Ce texte est un « article presslib’ » (*)
Vendredi, en une seule séance des marchés à terme, l’or a perdu 5,8 % de sa valeur, et l’argent-métal, 17,8 %. Vu l’état actuel des marchés financiers et de l’économie en général, qui amorce depuis quelques semaines la deuxième branche de l’évolution en « W » ayant débuté en 2007, la chose pourrait apparaître surprenante, le métal précieux étant le prototype-même de la valeur-refuge.
En réalité, le fait que le prix des métaux précieux – et l’or en particulier – grimpait régulièrement depuis le mois de février, doit être interprété rétrospectivement comme un signe de la relative bonne santé des marchés financiers durant les trois premiers quarts de l’année. Car si le prix de l’or et de l’argent baisse en ce moment, ce n’est pas parce qu’ils ont cessé de jouer le rôle de valeur refuge, c’est parce que certains qui en possèdent le vendent en ce moment, non pas pour réaliser leurs gains mais parce qu’ils ne peuvent pas faire autrement : pour payer leurs dettes qui se creusent ailleurs, ou parce que les chambres de compensation des marchés où ils sont positionnées leur adressent des appels de marge, c’est-à-dire leur enjoignent d’approvisionner leur fonds de réserve, en raison des pertes qu’ils subissent là.
Autrement dit, les ventes d’or et d’argent auxquelles on a assisté la semaine dernière et vendredi en particulier, ne sont rien d’autre que les ventes en catastrophe d’intervenants en position délicate. Une personne interrogée hier par le Wall Street Journal signalait en particulier « qu’il semble que des banques européennes vendent de l’or, peut-être pour augmenter l’argent liquide dont elles disposent et étançonner leur bilan ».
Lorsqu’on entre dans des périodes de vente à la casse sur les marchés financiers, comme les ventes de métaux précieux dans la journée de vendredi, le plongeon se transforme bientôt en chute en vrille.
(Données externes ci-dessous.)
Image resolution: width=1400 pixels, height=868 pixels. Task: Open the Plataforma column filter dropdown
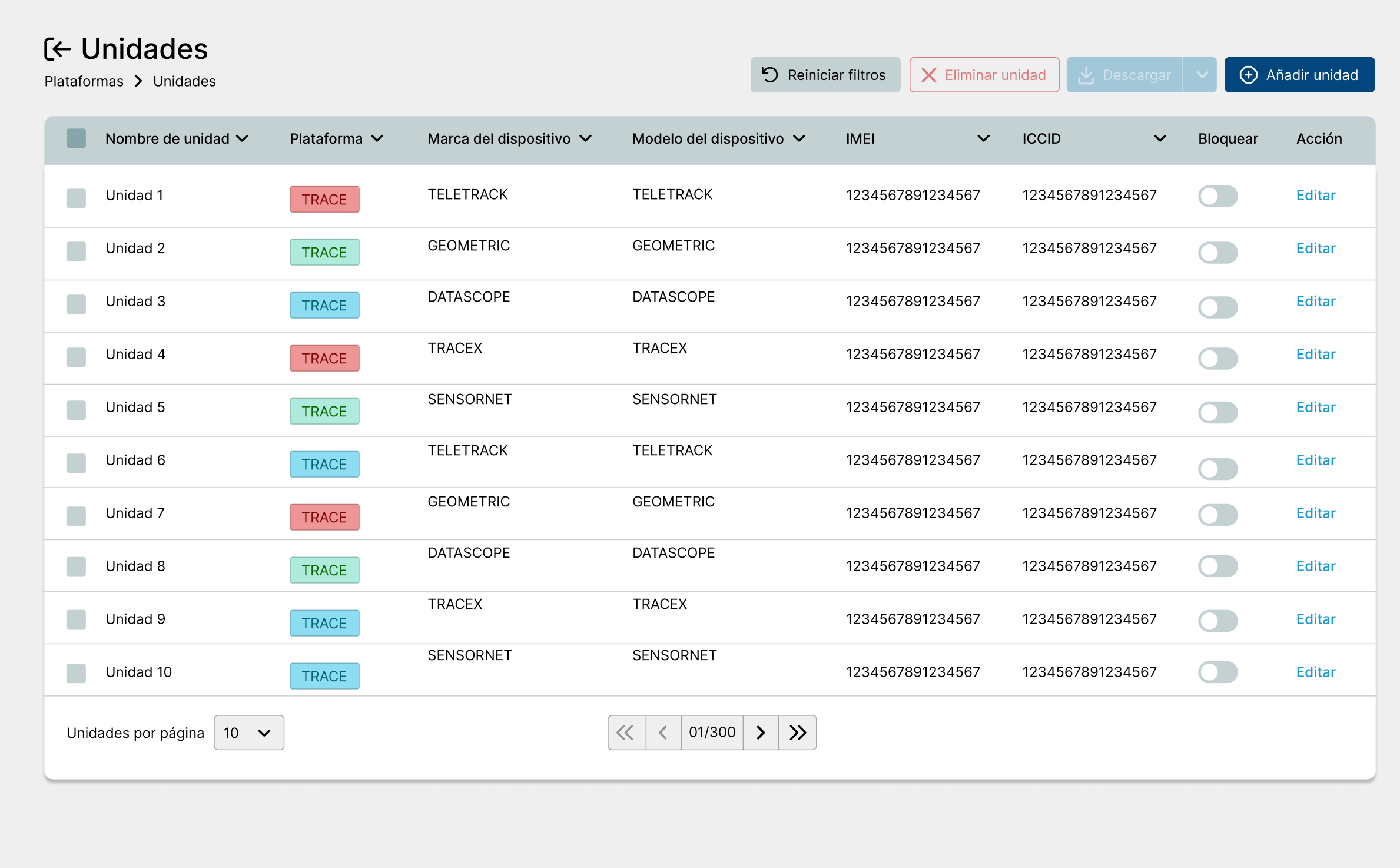(377, 138)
Gérer le risque de marché exige en effet que le prix de certains produits monte quand celui de certains autres baissent. Or, quand chacun se débarrasse de tout ce qu’il possède parce qu’il n’a en réalité pas d’autre choix, comme c’est le cas en ce moment, le prix de tous les produits s’effondre simultanément. La couverture des positions financières – leur protection contre la perte par la prise de positions sur des produits dont le prix grimpe quand le leur baisse – cesse d’être possible et la gestion du risque entre en régime chaotique. Ce fut le cas vendredi, quand les pertes essuyées obligèrent les intervenants à se délester de certains de leurs actifs, dont la quantité offerte à la vente fit alors baisser le prix, causant des pertes à d’autres intervenants qui furent obligés de faire de même, et ainsi de suite, créant une spirale infernale.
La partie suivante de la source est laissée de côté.